*** Opening of The records ***

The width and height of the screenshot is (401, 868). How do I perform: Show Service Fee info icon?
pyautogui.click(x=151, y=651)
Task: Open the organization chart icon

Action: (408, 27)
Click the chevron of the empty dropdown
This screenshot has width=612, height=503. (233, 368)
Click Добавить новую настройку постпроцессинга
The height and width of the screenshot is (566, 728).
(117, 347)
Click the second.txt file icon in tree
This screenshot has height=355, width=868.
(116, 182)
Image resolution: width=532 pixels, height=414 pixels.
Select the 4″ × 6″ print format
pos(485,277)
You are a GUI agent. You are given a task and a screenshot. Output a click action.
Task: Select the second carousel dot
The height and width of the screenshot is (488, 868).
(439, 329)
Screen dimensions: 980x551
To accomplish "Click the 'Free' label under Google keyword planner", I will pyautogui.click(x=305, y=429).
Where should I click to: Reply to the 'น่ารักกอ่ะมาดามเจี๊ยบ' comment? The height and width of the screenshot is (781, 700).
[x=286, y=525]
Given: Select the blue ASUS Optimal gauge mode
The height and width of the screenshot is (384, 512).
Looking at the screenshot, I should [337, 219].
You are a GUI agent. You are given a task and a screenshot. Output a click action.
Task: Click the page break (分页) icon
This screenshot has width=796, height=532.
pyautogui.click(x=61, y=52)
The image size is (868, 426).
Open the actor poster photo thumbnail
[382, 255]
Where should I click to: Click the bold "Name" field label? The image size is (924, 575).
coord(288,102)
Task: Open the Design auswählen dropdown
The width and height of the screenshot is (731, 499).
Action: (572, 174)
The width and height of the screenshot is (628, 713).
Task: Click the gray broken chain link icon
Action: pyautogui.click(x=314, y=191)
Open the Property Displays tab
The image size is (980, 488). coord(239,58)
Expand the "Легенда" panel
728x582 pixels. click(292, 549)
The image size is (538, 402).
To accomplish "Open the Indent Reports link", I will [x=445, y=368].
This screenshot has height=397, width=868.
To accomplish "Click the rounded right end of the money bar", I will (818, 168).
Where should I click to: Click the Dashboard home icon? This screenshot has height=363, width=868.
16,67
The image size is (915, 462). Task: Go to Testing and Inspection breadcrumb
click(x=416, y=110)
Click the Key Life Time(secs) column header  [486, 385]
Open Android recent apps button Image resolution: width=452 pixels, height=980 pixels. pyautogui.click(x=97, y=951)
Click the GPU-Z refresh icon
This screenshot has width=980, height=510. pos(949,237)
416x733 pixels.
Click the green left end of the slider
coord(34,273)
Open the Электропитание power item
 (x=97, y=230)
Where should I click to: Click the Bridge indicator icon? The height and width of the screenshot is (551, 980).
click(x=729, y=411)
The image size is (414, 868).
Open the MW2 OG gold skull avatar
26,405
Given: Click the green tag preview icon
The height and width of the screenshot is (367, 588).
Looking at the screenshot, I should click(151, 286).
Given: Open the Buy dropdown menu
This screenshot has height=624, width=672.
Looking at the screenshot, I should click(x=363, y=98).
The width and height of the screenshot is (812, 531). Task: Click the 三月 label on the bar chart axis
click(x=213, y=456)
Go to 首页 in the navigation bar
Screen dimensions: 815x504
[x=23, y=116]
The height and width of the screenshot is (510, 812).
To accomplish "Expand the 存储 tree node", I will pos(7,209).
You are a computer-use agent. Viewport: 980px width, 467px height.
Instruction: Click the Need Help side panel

*** Close of The records ***

### Activity
Exactly as shown above, write out all the records.

### Task solution
The width and height of the screenshot is (401, 868). How do I perform: Show Service Fee info icon?
pyautogui.click(x=151, y=651)
Task: Open the organization chart icon

Action: (408, 27)
Click the chevron of the empty dropdown
This screenshot has width=612, height=503. (233, 368)
Click Добавить новую настройку постпроцессинга
The height and width of the screenshot is (566, 728).
(117, 347)
Click the second.txt file icon in tree
This screenshot has height=355, width=868.
(116, 182)
Image resolution: width=532 pixels, height=414 pixels.
Select the 4″ × 6″ print format
pos(485,277)
You are a GUI agent. You are given a task and a screenshot. Output a click action.
Task: Select the second carousel dot
The height and width of the screenshot is (488, 868).
(439, 329)
Screen dimensions: 980x551
To accomplish "Click the 'Free' label under Google keyword planner", I will pyautogui.click(x=305, y=429).
Where should I click to: Reply to the 'น่ารักกอ่ะมาดามเจี๊ยบ' comment? The height and width of the screenshot is (781, 700).
[x=286, y=525]
Given: Select the blue ASUS Optimal gauge mode
The height and width of the screenshot is (384, 512).
Looking at the screenshot, I should [337, 219].
You are a GUI agent. You are given a task and a screenshot. Output a click action.
Task: Click the page break (分页) icon
This screenshot has width=796, height=532.
pyautogui.click(x=61, y=52)
The image size is (868, 426).
Open the actor poster photo thumbnail
[382, 255]
Where should I click to: Click the bold "Name" field label? The image size is (924, 575).
coord(288,102)
Task: Open the Design auswählen dropdown
The width and height of the screenshot is (731, 499).
Action: (572, 174)
The width and height of the screenshot is (628, 713).
Task: Click the gray broken chain link icon
Action: pyautogui.click(x=314, y=191)
Open the Property Displays tab
The image size is (980, 488). coord(239,58)
Expand the "Легенда" panel
728x582 pixels. click(292, 549)
The image size is (538, 402).
To accomplish "Open the Indent Reports link", I will [x=445, y=368].
This screenshot has height=397, width=868.
To accomplish "Click the rounded right end of the money bar", I will (818, 168).
Where should I click to: Click the Dashboard home icon? This screenshot has height=363, width=868.
16,67
The image size is (915, 462). Task: Go to Testing and Inspection breadcrumb
click(x=416, y=110)
Click the Key Life Time(secs) column header  [486, 385]
Open Android recent apps button Image resolution: width=452 pixels, height=980 pixels. pyautogui.click(x=97, y=951)
Click the GPU-Z refresh icon
This screenshot has width=980, height=510. pos(949,237)
416x733 pixels.
Click the green left end of the slider
coord(34,273)
Open the Электропитание power item
 (x=97, y=230)
Where should I click to: Click the Bridge indicator icon? The height and width of the screenshot is (551, 980).
click(x=729, y=411)
The image size is (414, 868).
Open the MW2 OG gold skull avatar
26,405
Given: Click the green tag preview icon
The height and width of the screenshot is (367, 588).
Looking at the screenshot, I should click(151, 286).
Given: Open the Buy dropdown menu
This screenshot has height=624, width=672.
Looking at the screenshot, I should click(x=363, y=98).
The width and height of the screenshot is (812, 531). Task: Click the 三月 label on the bar chart axis
click(x=213, y=456)
Go to 首页 in the navigation bar
Screen dimensions: 815x504
[x=23, y=116]
The height and width of the screenshot is (510, 812).
To accomplish "Expand the 存储 tree node", I will pos(7,209).
You are a computer-use agent. Viewport: 980px width, 467px height.
Instruction: Click the Need Help side panel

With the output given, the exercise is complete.